WHAT IS NEEDED
Your copy begins at the line with "Submit the Videosuche with its go button" and runs through the end of the data below. Set down only those lines exactly, without pictures.

INPUT DATA
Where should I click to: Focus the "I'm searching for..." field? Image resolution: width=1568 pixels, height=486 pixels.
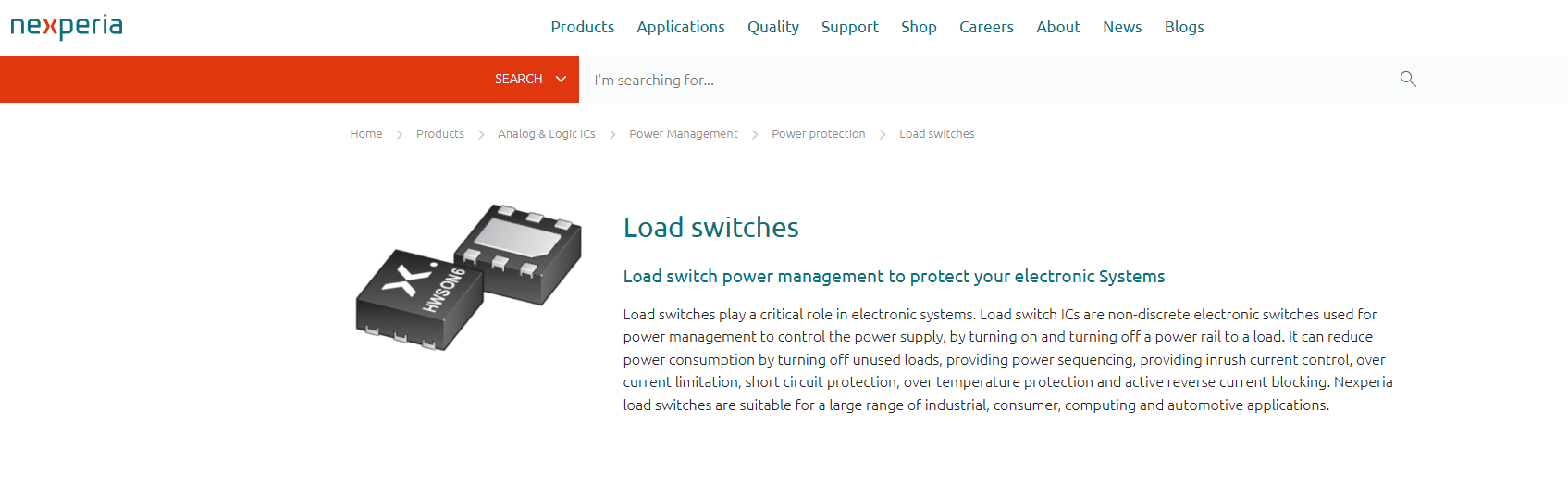click(990, 80)
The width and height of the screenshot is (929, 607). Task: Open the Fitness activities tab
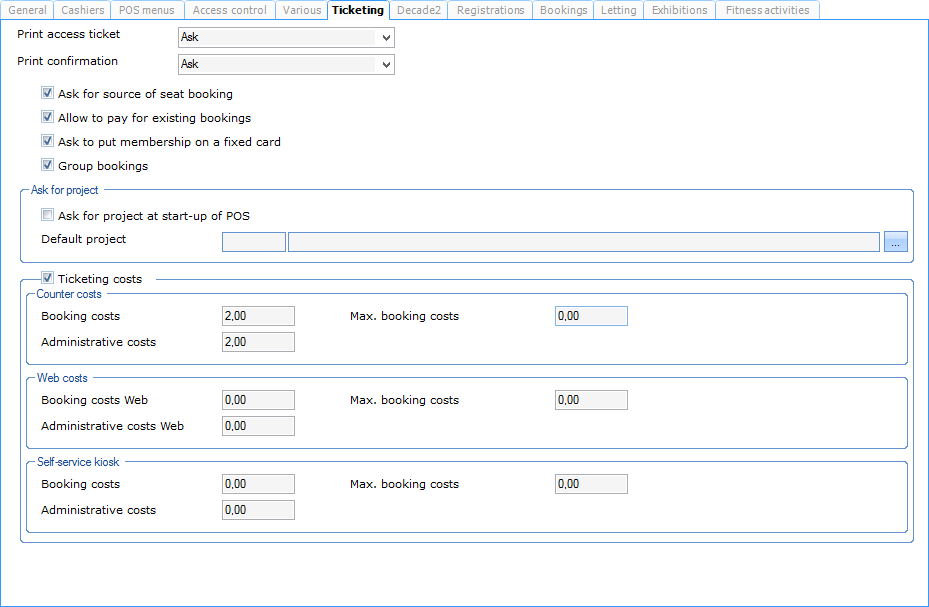coord(768,10)
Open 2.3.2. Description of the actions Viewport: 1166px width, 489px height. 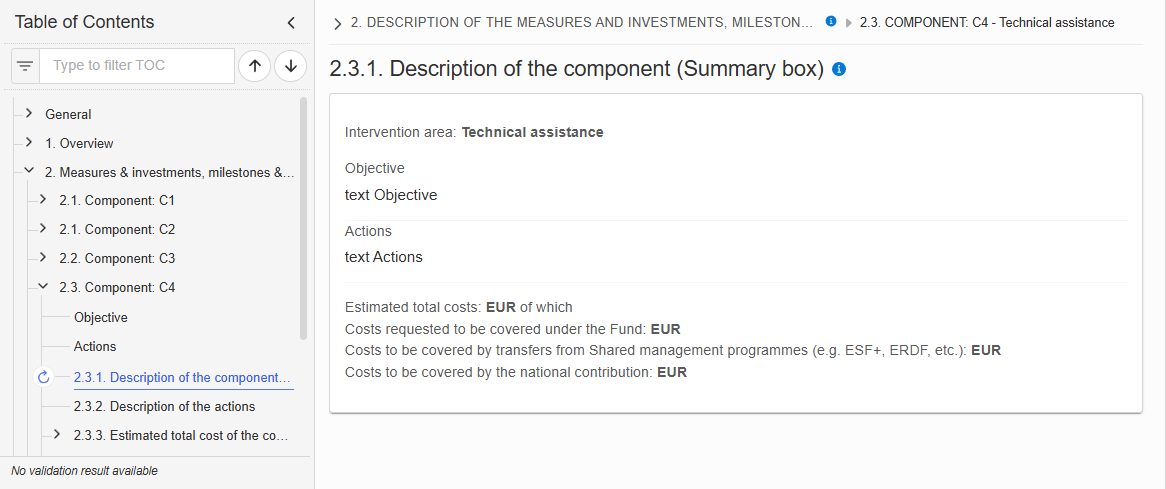(x=164, y=407)
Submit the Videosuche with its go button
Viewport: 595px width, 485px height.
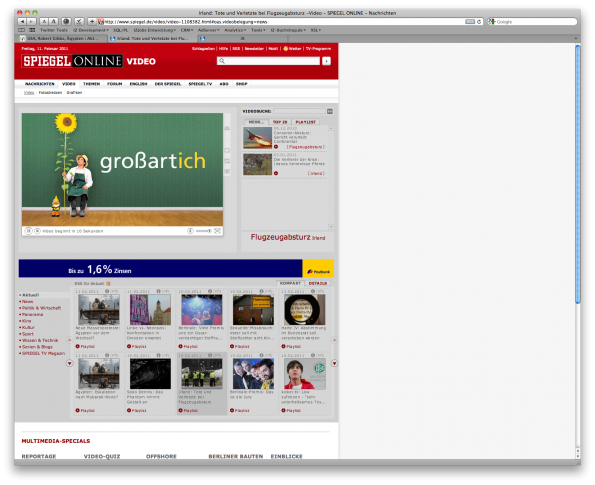click(330, 111)
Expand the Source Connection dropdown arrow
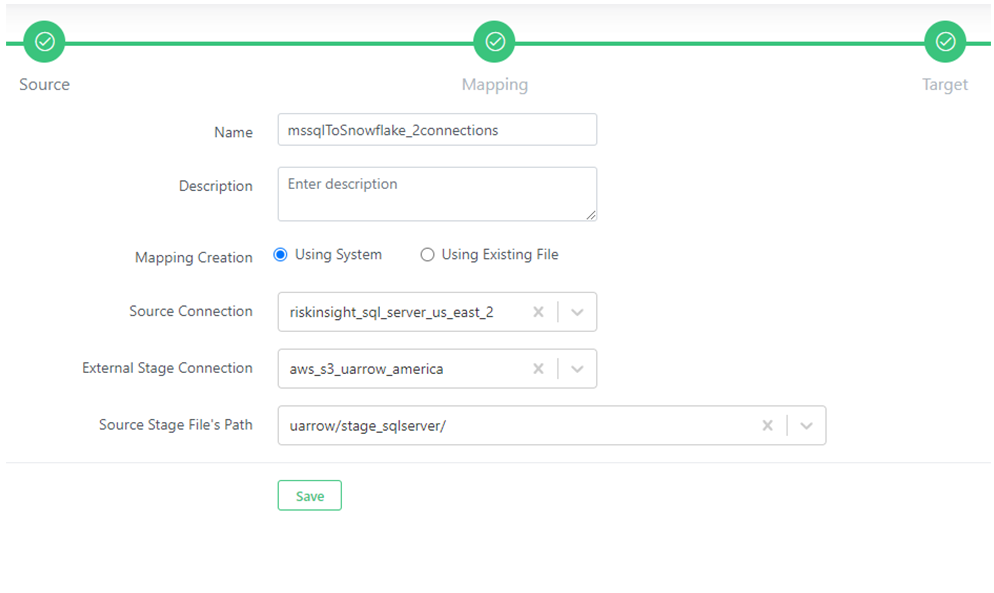Image resolution: width=994 pixels, height=593 pixels. (577, 312)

THE COMPLETED TASK
Submit the Videosuche with its go button
Viewport: 595px width, 485px height.
click(330, 111)
Expand the Source Connection dropdown arrow
Image resolution: width=994 pixels, height=593 pixels. (577, 312)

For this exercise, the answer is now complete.